I have an ex-wife and property in the UK, where my ex-wife has the rights to live until my kids are 18. 5 more years on that agreement. where I pay maintenance to both ex-wife and kids. 

It was agreed 3 years back we would focus on buying an investment property in her home country, and then we would focus on building up enough cash for a large deposit on a family home in the UK. So I am sticking to the plan that we agreed.


----------



## expat_uae

MJJEAN said:


> Is there a reason she is concerned about money?


Job security has not been great in the past and she is paranoid about preparing for the future



MJJEAN said:


> Why does she not work? Is she, perhaps, feeling insecure being dependent on you without an income of her own?


Unable to get a job after having a child 4.5 years back. 



MJJEAN said:


> Do you spend time together, just the two of you, in private, without distraction?

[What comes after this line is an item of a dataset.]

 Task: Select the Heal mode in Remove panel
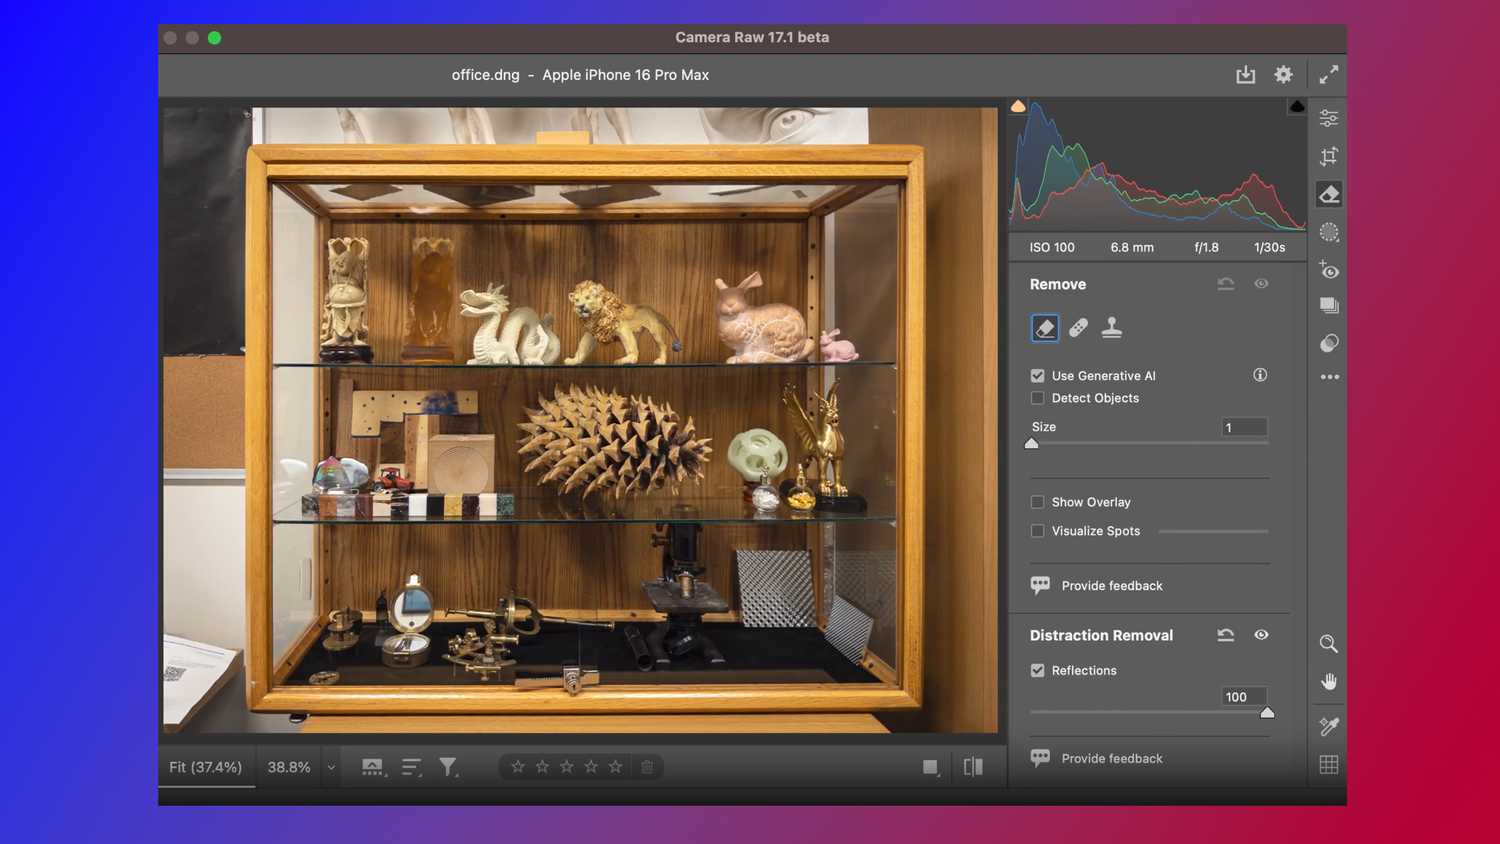pos(1078,327)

I typically spend most of my time home with her as she does not want to get a baby sitter so we can have a date night! 
I am home every night and do not often go out. I go out maybe 1 every 2 months



MJJEAN said:


> Is marriage counseling a possibility?


I have tried but she refuses. I have asked her to speak to people at the church. But she closes down and refuses to open up/


----------



## expat_uae

jlg07 said:


> SO she is clearly planning for HER to be comfortable in the future -- SEPARATE from you.
> these are all red flags. What is driving this? Have you spoken with her as to what the issues are?


When she asked for money a few months back I ask what are you worried about why do you need to save etc. All she said was "Just because" then went silent. 

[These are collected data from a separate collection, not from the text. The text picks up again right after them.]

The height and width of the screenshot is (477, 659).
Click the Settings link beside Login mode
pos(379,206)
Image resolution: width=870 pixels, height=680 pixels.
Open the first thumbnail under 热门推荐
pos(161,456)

As with all conflicts/arguments we have, nothing gets resolved. She ignores me for a day and then everything in her head is back to normal the next day. I need things to be discussed in the open for me I have many arguments that have not been resolved.


----------



## heartsbeating

There's a lot in this!

It confuses me that she has asked where your money is going - yet also has access and visual to statements and investments. What am I missing here? Could you set a regular time together (monthly, perhaps) to go through your finances, so that together you're each aware of all the financials? There's no doubt a reason she is expressing insecurity about the status of things. And where there are joint accounts and shared investments, I'm all for transparency. In this respect, I think she's wise to ask the questions. Which can be answered by going through it together.

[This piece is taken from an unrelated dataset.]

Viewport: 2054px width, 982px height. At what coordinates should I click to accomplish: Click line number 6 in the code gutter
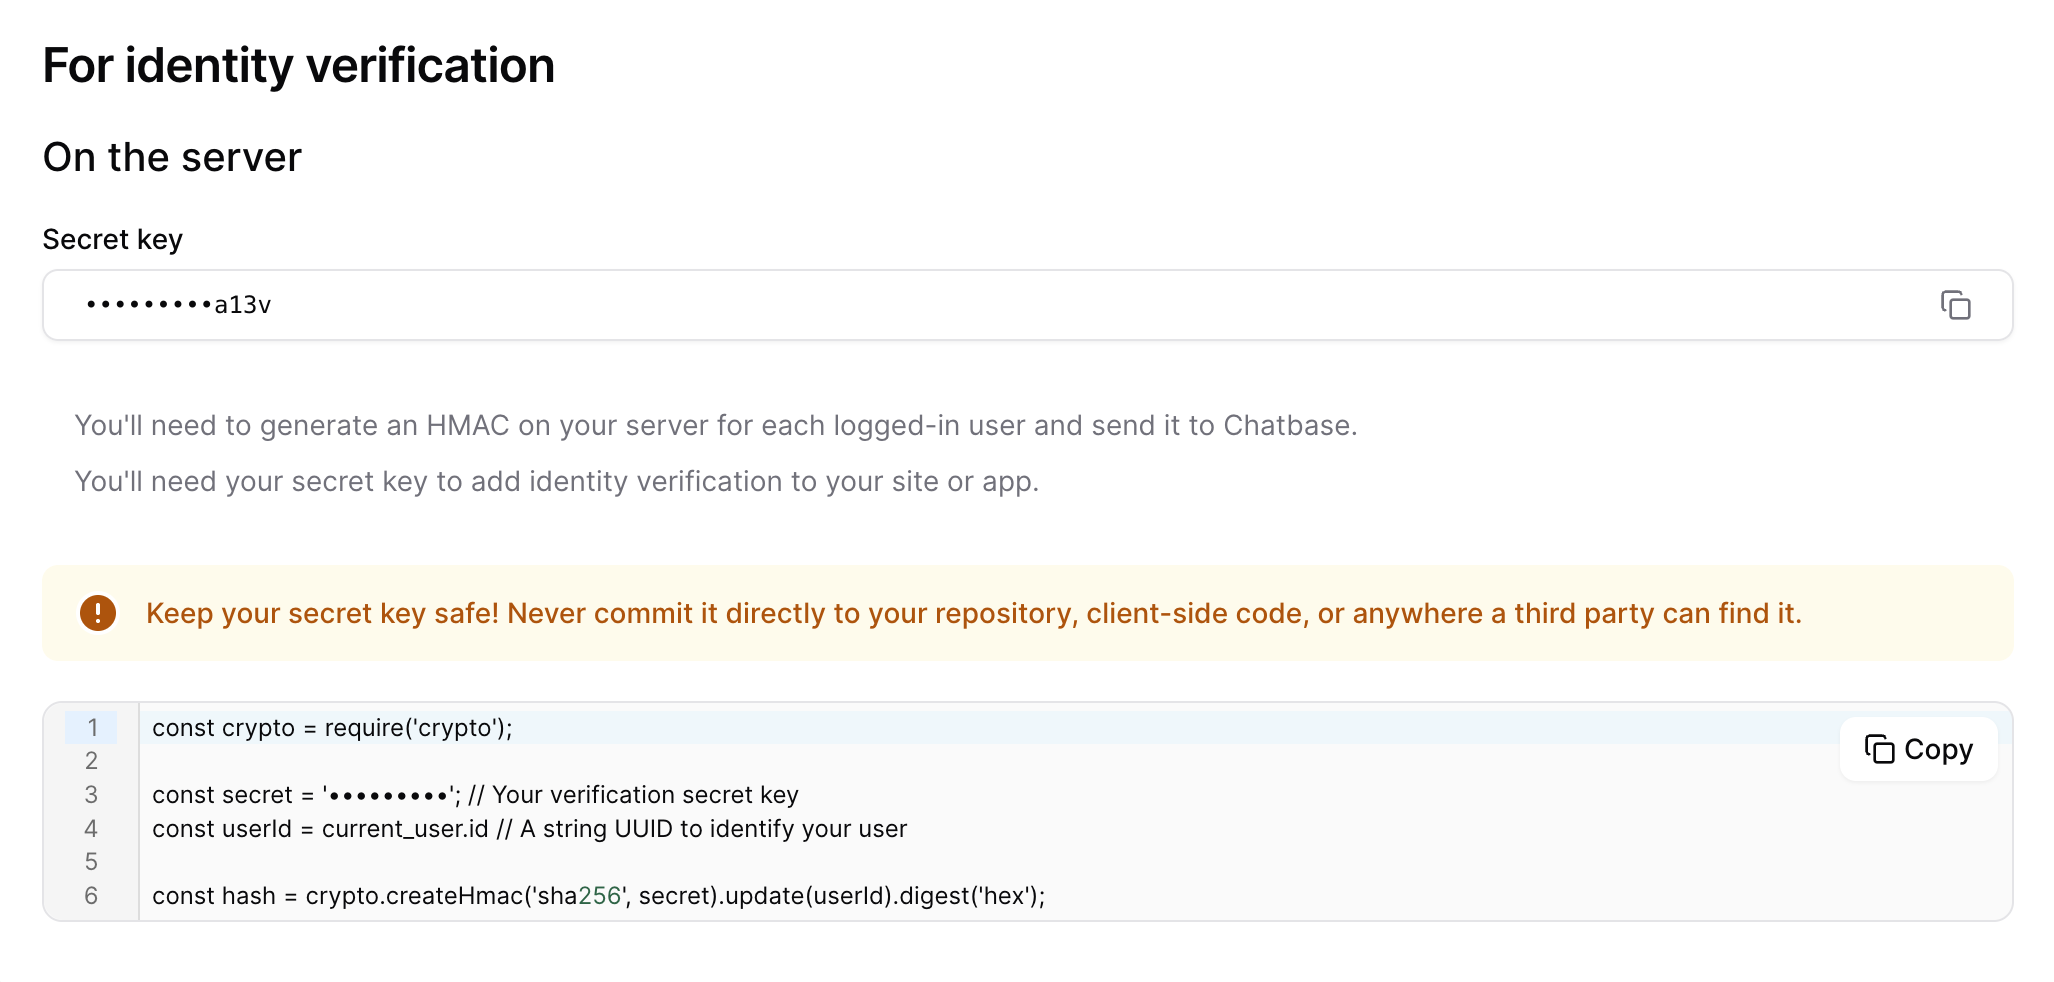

But as you're sharing more, I'm not sure what the main issue is you're trying to resolve.

The request for additional spending? Which takes me back to what I wrote above.

Is it the perceived lack of appreciation / affection for the vacations and such?

Or is it that she shuts down?

...all of this comes across like resentment is building from you. How do you handle conflict?

And have you ever just calmly expressed to her what you wrote above? 'I need things to be discussed in the open so that we can resolve them..'


----------



## heartsbeating

Further thoughts: did your wife work before you moved to Dubai?

Although you don't like the lifestyle, how is she spending her days? Do you have a nanny and home-helpers? Is she social with other ex-pats during the day, where there might be group expectations that relate to the spending (such as clothing etc?)


----------



## heartsbeating

expat_uae said:


> I refer to my wife as a partner, as I don’t see her fulfilling her role as a wife.


What's the difference, from your view?


----------



## ReformedHubby

Your post actually makes me curious about the start of your relationship. This doesn't sound like a romantic relationship/marriage. It sounds more like an arrangement, or sugar dating, no judgement if thats a case. Some men and woman prefer that kind of thing. I say this because it feels like she expects to be paid to be with you, and from what you typed I guess it also feels like she is ready for a raise, and your household won't be a happy one until she gets one. 

I myself am a VERY generous man to almost everyone in my life when it comes to sharing what I've been blessed with, but an attitude like the one your wife is displaying would instantly harden my heart.


----------